Bsoul Majdi, Minn Hlaing, Nourani Mehrdad, Gupta Gopal, Tamil Lakshman
Alcatel-Lucent, Plano, TX 75075, USA.
Annu Int Conf IEEE Eng Med Biol Soc. 2010;2010:1178-81. doi: 10.1109/IEMBS.2010.5626011.

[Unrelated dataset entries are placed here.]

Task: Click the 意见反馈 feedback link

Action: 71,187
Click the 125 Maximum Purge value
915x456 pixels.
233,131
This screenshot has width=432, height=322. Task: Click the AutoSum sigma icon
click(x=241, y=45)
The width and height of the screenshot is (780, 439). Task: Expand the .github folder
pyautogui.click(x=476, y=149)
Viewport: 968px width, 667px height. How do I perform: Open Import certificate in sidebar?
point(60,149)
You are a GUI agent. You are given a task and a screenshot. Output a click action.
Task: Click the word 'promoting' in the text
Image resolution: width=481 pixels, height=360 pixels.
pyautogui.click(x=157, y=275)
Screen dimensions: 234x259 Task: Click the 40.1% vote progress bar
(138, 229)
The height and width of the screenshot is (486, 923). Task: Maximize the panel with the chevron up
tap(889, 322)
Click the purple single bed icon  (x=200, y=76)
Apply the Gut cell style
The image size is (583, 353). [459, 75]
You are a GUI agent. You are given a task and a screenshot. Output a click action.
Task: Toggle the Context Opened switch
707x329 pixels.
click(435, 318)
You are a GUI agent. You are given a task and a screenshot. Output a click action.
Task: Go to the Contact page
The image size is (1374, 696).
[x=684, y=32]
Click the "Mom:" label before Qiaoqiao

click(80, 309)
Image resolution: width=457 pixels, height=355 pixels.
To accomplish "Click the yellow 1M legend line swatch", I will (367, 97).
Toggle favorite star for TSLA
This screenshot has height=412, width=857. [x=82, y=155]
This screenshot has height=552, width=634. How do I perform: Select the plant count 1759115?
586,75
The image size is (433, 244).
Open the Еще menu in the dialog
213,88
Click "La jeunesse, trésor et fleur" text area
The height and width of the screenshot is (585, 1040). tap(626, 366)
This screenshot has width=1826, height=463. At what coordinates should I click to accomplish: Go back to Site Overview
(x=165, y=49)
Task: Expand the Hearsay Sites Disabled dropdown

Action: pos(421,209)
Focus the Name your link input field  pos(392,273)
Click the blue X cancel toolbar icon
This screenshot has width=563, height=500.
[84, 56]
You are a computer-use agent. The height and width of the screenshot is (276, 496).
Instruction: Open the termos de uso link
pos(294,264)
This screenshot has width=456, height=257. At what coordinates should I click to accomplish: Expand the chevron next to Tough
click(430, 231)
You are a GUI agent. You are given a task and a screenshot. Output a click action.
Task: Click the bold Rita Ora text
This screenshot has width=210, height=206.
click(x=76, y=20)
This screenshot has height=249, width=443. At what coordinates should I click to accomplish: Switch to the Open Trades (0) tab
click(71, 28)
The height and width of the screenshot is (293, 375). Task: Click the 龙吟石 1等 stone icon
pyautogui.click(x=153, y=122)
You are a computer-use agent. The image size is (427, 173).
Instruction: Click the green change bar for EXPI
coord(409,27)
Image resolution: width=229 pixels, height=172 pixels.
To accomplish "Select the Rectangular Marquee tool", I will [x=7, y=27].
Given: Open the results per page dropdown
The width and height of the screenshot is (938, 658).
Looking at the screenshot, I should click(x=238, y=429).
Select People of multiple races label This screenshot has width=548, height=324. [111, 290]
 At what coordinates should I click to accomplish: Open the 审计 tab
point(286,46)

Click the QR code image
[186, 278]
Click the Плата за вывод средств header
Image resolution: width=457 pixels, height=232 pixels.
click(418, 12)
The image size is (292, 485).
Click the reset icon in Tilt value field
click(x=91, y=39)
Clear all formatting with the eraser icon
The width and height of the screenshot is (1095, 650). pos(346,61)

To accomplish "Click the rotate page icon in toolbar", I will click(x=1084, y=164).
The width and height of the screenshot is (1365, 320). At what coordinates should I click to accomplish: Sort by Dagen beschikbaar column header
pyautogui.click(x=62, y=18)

Sleep efficiency measures provide an objective assessment to gauge the quality of individual's sleep. In this study we present a home-based, automated and non-intrusive system that is based on Electrocardiogram (ECG) measurements and uses a multi-stage Support Vector Machines (SVM) classifier to measure three indices for sleep quality assessment per 30 s epoch segment: Sleep Efficiency Index, Delta-Sleep Efficiency Index and Sleep Onset Latency. This method provides an alternative to the intrusive and expensive Polysomnography (PSG) and scoring by Rechtschaffen and Kales visual method.
睡眠效率测量提供了一种客观评估方法,用于衡量个人的睡眠质量。在本研究中,我们提出了一种基于家庭的、自动化且非侵入性的系统,该系统基于心电图(ECG)测量,并使用多阶段支持向量机(SVM)分类器,每30秒时间段测量三个睡眠质量评估指标:睡眠效率指数、深度睡眠效率指数和入睡潜伏期。该方法为侵入性且昂贵的多导睡眠图(PSG)以及 Rechtschaffen 和 Kales 的视觉评分方法提供了一种替代方案。